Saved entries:
§

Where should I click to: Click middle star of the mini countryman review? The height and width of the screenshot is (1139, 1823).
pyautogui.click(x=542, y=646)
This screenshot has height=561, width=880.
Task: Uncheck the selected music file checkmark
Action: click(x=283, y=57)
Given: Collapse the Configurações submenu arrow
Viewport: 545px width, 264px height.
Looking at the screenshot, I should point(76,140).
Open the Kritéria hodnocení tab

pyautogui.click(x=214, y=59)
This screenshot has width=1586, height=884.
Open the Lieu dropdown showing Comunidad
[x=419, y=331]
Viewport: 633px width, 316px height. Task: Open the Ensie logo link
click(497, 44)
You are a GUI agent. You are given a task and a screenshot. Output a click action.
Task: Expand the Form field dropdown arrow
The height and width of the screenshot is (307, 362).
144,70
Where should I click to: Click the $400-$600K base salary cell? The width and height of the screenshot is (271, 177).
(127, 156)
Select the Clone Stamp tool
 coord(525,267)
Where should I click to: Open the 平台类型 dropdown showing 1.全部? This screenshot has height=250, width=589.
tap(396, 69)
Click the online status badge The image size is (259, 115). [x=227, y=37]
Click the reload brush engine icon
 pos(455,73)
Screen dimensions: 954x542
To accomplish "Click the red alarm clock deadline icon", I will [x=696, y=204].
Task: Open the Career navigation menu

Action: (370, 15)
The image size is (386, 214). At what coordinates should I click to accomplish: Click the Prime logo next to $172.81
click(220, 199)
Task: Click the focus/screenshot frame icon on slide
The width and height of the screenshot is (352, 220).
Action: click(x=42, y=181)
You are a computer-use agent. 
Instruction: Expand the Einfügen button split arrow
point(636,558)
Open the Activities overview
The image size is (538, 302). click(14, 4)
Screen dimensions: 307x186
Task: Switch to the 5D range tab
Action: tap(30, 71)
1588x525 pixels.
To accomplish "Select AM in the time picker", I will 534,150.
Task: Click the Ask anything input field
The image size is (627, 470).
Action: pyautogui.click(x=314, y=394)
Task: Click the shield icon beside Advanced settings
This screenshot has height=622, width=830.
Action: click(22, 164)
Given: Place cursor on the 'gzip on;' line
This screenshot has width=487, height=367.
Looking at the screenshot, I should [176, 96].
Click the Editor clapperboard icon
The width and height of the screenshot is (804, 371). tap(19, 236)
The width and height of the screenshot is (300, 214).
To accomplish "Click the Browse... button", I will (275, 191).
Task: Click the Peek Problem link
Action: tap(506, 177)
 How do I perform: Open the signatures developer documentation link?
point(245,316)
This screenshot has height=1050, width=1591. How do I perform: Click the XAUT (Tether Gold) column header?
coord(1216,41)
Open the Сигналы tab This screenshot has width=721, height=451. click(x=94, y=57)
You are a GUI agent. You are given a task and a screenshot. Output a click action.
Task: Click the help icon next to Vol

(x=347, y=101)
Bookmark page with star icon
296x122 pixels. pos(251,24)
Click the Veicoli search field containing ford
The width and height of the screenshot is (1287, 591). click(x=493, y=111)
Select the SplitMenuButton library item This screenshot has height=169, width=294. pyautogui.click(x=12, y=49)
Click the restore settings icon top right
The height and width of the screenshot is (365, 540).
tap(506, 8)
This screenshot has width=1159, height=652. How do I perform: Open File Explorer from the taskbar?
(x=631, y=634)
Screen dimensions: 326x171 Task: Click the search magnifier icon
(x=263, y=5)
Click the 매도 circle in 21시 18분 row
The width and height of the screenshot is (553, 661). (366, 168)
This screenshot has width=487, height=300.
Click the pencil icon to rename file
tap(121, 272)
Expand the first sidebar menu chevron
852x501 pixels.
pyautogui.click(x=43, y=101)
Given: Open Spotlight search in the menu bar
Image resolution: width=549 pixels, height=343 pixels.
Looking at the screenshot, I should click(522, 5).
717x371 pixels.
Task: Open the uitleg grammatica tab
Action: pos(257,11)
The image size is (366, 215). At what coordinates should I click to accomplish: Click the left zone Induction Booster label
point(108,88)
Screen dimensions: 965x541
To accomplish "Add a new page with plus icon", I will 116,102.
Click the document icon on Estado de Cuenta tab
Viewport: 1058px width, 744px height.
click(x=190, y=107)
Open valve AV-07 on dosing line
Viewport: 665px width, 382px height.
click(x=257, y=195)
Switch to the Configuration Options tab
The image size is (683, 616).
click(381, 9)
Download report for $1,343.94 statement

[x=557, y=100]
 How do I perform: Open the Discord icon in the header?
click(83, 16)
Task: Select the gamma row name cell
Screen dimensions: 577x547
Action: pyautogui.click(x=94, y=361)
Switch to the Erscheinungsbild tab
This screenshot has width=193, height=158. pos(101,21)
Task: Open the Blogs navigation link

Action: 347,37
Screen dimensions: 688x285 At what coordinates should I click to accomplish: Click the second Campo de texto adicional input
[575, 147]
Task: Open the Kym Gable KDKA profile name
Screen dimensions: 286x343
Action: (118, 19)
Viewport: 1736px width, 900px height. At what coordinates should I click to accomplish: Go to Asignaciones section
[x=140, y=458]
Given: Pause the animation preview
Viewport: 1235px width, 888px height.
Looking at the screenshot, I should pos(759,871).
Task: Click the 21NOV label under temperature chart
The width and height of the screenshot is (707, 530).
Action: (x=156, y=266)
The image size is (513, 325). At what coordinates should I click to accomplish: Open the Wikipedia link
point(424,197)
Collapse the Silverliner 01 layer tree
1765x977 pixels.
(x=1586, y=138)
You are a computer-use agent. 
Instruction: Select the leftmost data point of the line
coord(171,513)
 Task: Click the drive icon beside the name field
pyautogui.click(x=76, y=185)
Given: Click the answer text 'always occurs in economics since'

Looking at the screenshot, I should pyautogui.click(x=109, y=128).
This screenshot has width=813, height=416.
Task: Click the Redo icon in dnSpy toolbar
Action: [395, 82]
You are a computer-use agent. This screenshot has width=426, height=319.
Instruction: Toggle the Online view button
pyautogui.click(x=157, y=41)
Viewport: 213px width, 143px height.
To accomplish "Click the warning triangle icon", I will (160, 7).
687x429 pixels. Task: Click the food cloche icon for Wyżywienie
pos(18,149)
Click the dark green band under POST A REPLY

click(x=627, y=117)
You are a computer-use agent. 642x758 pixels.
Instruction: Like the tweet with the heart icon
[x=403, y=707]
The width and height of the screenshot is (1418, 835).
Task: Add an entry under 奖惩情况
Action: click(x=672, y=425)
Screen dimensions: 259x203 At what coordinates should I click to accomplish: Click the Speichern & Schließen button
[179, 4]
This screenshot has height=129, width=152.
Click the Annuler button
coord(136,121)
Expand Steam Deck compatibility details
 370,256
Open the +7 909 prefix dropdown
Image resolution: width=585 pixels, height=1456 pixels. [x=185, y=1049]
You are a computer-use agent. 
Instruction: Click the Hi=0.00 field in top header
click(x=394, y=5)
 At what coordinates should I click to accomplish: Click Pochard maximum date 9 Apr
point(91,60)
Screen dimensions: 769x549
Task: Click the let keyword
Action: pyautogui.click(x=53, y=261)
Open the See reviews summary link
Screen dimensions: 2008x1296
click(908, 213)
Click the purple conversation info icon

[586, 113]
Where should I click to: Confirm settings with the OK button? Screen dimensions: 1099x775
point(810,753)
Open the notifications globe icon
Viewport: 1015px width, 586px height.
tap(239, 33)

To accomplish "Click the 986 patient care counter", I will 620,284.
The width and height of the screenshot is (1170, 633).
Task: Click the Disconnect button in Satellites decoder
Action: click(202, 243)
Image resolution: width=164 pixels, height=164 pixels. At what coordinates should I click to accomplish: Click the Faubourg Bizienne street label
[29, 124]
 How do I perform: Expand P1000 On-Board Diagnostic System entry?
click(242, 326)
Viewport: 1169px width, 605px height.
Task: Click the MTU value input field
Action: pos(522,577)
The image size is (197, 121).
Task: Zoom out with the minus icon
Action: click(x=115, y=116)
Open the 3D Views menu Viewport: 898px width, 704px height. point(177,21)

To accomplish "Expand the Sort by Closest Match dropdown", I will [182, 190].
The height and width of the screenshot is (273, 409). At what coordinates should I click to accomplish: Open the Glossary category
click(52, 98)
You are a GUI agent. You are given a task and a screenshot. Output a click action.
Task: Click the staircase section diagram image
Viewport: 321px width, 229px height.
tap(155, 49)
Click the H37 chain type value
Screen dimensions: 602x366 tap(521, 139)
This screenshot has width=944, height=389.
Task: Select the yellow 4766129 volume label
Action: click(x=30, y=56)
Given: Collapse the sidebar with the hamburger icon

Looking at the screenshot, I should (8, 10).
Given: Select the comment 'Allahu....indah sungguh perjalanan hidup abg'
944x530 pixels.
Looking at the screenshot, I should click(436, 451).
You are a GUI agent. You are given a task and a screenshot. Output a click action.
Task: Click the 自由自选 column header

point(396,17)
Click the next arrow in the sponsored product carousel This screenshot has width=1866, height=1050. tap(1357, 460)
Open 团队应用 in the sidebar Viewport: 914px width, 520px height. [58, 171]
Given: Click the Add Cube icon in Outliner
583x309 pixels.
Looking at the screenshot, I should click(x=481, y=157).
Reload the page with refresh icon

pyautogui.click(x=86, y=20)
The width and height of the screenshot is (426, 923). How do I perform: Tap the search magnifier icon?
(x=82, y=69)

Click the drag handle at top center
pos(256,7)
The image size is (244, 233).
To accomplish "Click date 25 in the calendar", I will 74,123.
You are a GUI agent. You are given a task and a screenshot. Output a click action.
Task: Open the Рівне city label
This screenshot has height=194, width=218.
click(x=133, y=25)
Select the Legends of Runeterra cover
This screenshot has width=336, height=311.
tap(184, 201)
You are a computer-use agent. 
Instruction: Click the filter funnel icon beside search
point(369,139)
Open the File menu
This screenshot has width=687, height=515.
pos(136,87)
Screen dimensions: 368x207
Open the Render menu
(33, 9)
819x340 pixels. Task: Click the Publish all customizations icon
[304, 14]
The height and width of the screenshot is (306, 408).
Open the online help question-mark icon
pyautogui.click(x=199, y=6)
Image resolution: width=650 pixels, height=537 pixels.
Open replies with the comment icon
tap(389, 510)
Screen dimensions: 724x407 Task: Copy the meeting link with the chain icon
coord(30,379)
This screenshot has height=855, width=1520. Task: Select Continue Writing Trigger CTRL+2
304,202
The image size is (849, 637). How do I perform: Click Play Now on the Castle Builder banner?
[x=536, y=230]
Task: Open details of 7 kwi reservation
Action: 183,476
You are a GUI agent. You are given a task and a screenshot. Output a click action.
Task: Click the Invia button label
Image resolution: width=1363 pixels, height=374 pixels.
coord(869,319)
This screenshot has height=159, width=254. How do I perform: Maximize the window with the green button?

§

# [Given instruction]
Repeat the saved entries word for word, starting at the line that contains "Bookmark page with star icon" and ending at the line that contains "Action: pos(257,11)", with both of those lines included.

# [Result of the exercise]
Bookmark page with star icon
296x122 pixels. pos(251,24)
Click the Veicoli search field containing ford
The width and height of the screenshot is (1287, 591). click(x=493, y=111)
Select the SplitMenuButton library item This screenshot has height=169, width=294. pyautogui.click(x=12, y=49)
Click the restore settings icon top right
The height and width of the screenshot is (365, 540).
tap(506, 8)
This screenshot has width=1159, height=652. How do I perform: Open File Explorer from the taskbar?
(x=631, y=634)
Screen dimensions: 326x171 Task: Click the search magnifier icon
(x=263, y=5)
Click the 매도 circle in 21시 18분 row
The width and height of the screenshot is (553, 661). (366, 168)
This screenshot has width=487, height=300.
Click the pencil icon to rename file
tap(121, 272)
Expand the first sidebar menu chevron
852x501 pixels.
pyautogui.click(x=43, y=101)
Given: Open Spotlight search in the menu bar
Image resolution: width=549 pixels, height=343 pixels.
Looking at the screenshot, I should click(522, 5).
717x371 pixels.
Task: Open the uitleg grammatica tab
Action: pos(257,11)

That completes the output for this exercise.